Punitive or exemplary damages, while considered anachronistic by some authorities and abandoned or outlawed in several jurisdictions of the United States, are allowed in the State of Florida. The early case of Smith v. Bagwell, 19 Fla. 117, 45 Am.Rep. 12, 14 (1882) stated the rule:
"Compensatory damages are such as arise from actual and indirect pecuniary loss, mental suffering, value of time, actual expenses, and to these may be added bodily pain and suffering. Exemplary, vindictive or punitory damages are such as blend together the interests of society and of the aggrieved individual, and are not only a recompense to the sufferer but a punishment to the offender and an example to the community."
Almost 70 years later in the case of Ross v. Gore, 48 So.2d 412 (1950) the Supreme Court of Florida held that:
"Punitive damages are allowed not as compensation to a plaintiff but as a deterrent to others inclined to commit a similar offense and their allowance depends on malice, moral turpitude, wantonness or outrageousness of tort."

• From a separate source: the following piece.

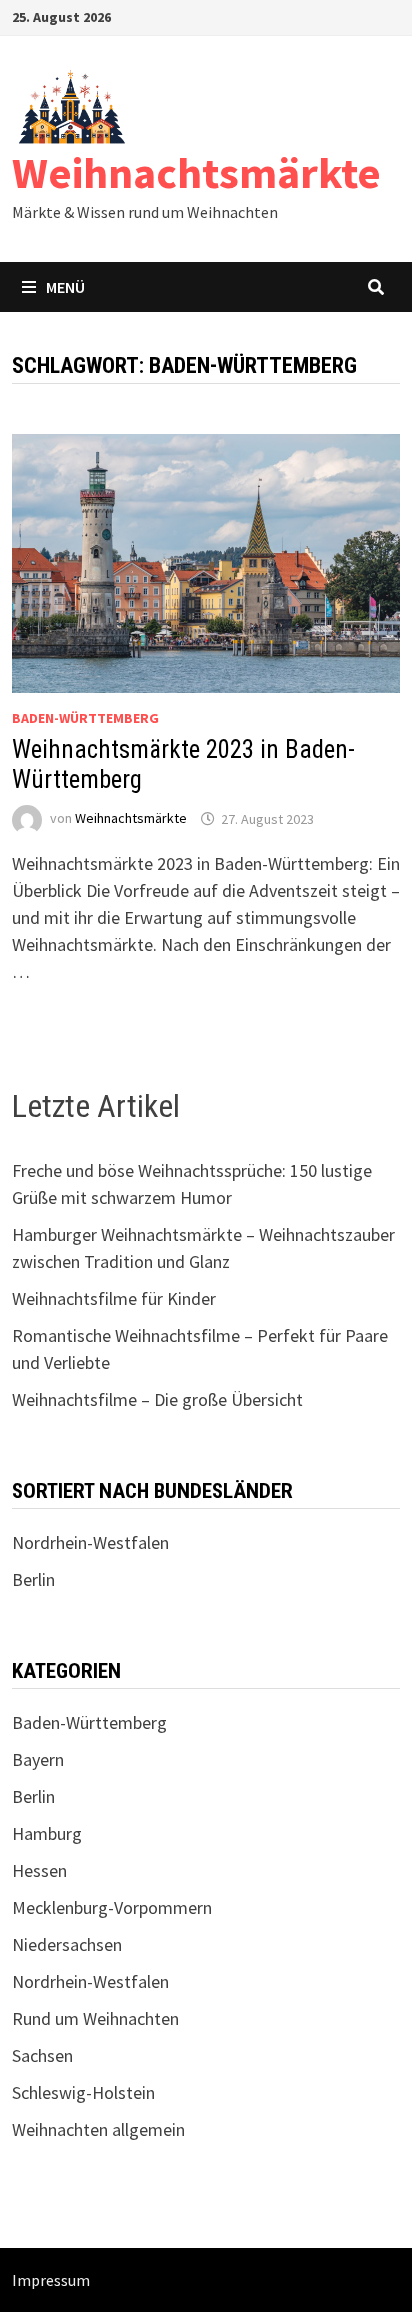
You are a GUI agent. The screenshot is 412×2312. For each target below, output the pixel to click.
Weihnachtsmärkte (196, 172)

Smith v. Bagwell is not mentioned. Ross v. Gore does not overrule, expressly or sub silentio, the authority of the earlier case. The holdings, on first impression seemingly at variance, are reconcilable. In theory, punitive damages are allowed for the purposes stated in Ross. Practically, the award enriches the plaintiff, as stated in Smith. Thus, it has been argued that such damages should go to the state as a "fine" and not to the plaintiff as a windfall. In one case it was even suggested that this windfall is the equivalent of an illegal confiscation of the defendant's property for the benefit of the plaintiff. Commenting on that, an article in the Harvard Law Review (70 Harv.L.Rev. 525) says this:
"Awarding exemplary damages to the state might permit the jury to take a more objective view of the defendant's motives and conduct, divorced from sympathy or distaste for the plaintiff.